Source data:
┄┄┄┄┄┄

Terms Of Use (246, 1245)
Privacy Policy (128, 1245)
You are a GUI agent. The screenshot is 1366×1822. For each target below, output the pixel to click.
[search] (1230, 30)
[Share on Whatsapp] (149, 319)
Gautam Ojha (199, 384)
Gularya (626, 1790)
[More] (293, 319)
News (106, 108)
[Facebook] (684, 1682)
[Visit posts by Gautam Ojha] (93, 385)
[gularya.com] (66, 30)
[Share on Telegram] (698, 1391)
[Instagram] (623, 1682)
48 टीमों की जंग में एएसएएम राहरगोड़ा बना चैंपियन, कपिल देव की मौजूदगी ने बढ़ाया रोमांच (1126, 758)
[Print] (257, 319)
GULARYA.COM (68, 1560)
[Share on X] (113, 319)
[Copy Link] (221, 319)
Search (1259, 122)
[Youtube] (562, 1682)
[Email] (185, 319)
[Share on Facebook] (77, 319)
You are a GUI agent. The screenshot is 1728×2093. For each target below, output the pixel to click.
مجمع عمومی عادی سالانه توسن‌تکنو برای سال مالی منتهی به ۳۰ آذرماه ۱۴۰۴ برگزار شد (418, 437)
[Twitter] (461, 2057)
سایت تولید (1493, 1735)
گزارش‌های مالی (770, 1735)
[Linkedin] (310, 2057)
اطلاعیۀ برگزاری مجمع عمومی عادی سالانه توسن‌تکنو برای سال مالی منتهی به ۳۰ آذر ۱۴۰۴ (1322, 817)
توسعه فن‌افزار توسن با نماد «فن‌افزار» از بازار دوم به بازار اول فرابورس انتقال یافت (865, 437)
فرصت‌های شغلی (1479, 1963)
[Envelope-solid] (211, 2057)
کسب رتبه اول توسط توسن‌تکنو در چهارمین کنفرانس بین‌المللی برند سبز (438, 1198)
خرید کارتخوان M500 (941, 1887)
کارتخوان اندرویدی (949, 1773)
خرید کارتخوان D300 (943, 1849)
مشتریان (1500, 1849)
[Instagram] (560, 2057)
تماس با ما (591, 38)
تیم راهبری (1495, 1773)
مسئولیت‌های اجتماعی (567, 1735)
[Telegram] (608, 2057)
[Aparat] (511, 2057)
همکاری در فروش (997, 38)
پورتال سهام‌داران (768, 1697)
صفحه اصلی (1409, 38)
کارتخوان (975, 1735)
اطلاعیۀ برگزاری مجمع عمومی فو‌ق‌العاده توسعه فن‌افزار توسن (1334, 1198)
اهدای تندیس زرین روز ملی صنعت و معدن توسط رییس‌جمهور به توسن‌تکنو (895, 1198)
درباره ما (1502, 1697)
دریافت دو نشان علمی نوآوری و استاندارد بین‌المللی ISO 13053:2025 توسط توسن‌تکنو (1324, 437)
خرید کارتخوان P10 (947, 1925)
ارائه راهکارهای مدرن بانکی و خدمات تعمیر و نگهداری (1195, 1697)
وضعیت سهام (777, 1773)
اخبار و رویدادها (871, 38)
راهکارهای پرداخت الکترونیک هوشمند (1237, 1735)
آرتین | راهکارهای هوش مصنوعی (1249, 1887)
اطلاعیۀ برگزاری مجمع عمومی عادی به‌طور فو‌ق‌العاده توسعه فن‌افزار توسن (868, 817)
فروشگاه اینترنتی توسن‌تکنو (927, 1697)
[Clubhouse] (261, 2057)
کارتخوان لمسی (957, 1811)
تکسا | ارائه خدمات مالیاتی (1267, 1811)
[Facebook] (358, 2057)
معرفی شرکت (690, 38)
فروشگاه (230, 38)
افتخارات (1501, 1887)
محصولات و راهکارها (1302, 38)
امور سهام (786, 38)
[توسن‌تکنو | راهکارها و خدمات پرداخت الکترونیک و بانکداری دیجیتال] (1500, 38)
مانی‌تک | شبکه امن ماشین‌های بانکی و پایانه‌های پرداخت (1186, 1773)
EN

┄┄┄┄┄┄

The required output is the complete set of records, reproduced exactly.

Terms Of Use (246, 1245)
Privacy Policy (128, 1245)
You are a GUI agent. The screenshot is 1366×1822. For each target below, output the pixel to click.
[search] (1230, 30)
[Share on Whatsapp] (149, 319)
Gautam Ojha (199, 384)
Gularya (626, 1790)
[More] (293, 319)
News (106, 108)
[Facebook] (684, 1682)
[Visit posts by Gautam Ojha] (93, 385)
[gularya.com] (66, 30)
[Share on Telegram] (698, 1391)
[Instagram] (623, 1682)
48 टीमों की जंग में एएसएएम राहरगोड़ा बना चैंपियन, कपिल देव की मौजूदगी ने बढ़ाया रोमांच (1126, 758)
[Print] (257, 319)
GULARYA.COM (68, 1560)
[Share on X] (113, 319)
[Copy Link] (221, 319)
Search (1259, 122)
[Youtube] (562, 1682)
[Email] (185, 319)
[Share on Facebook] (77, 319)
You are a GUI agent. The screenshot is 1728×2093. For each target below, output the pixel to click.
مجمع عمومی عادی سالانه توسن‌تکنو برای سال مالی منتهی به ۳۰ آذرماه ۱۴۰۴ برگزار شد (418, 437)
[Twitter] (461, 2057)
سایت تولید (1493, 1735)
گزارش‌های مالی (770, 1735)
[Linkedin] (310, 2057)
اطلاعیۀ برگزاری مجمع عمومی عادی سالانه توسن‌تکنو برای سال مالی منتهی به ۳۰ آذر ۱۴۰۴ (1322, 817)
توسعه فن‌افزار توسن با نماد «فن‌افزار» از بازار دوم به بازار اول فرابورس انتقال یافت (865, 437)
فرصت‌های شغلی (1479, 1963)
[Envelope-solid] (211, 2057)
کسب رتبه اول توسط توسن‌تکنو در چهارمین کنفرانس بین‌المللی برند سبز (438, 1198)
خرید کارتخوان M500 (941, 1887)
کارتخوان اندرویدی (949, 1773)
خرید کارتخوان D300 (943, 1849)
مشتریان (1500, 1849)
[Instagram] (560, 2057)
تماس با ما (591, 38)
تیم راهبری (1495, 1773)
مسئولیت‌های اجتماعی (567, 1735)
[Telegram] (608, 2057)
[Aparat] (511, 2057)
همکاری در فروش (997, 38)
پورتال سهام‌داران (768, 1697)
صفحه اصلی (1409, 38)
کارتخوان (975, 1735)
اطلاعیۀ برگزاری مجمع عمومی فو‌ق‌العاده توسعه فن‌افزار توسن (1334, 1198)
اهدای تندیس زرین روز ملی صنعت و معدن توسط رییس‌جمهور به توسن‌تکنو (895, 1198)
درباره ما (1502, 1697)
دریافت دو نشان علمی نوآوری و استاندارد بین‌المللی ISO 13053:2025 توسط توسن‌تکنو (1324, 437)
خرید کارتخوان P10 (947, 1925)
ارائه راهکارهای مدرن بانکی و خدمات تعمیر و نگهداری (1195, 1697)
وضعیت سهام (777, 1773)
اخبار و رویدادها (871, 38)
راهکارهای پرداخت الکترونیک هوشمند (1237, 1735)
آرتین | راهکارهای هوش مصنوعی (1249, 1887)
اطلاعیۀ برگزاری مجمع عمومی عادی به‌طور فو‌ق‌العاده توسعه فن‌افزار توسن (868, 817)
فروشگاه اینترنتی توسن‌تکنو (927, 1697)
[Clubhouse] (261, 2057)
کارتخوان لمسی (957, 1811)
تکسا | ارائه خدمات مالیاتی (1267, 1811)
[Facebook] (358, 2057)
معرفی شرکت (690, 38)
فروشگاه (230, 38)
افتخارات (1501, 1887)
محصولات و راهکارها (1302, 38)
امور سهام (786, 38)
[توسن‌تکنو | راهکارها و خدمات پرداخت الکترونیک و بانکداری دیجیتال] (1500, 38)
مانی‌تک | شبکه امن ماشین‌های بانکی و پایانه‌های پرداخت (1186, 1773)
EN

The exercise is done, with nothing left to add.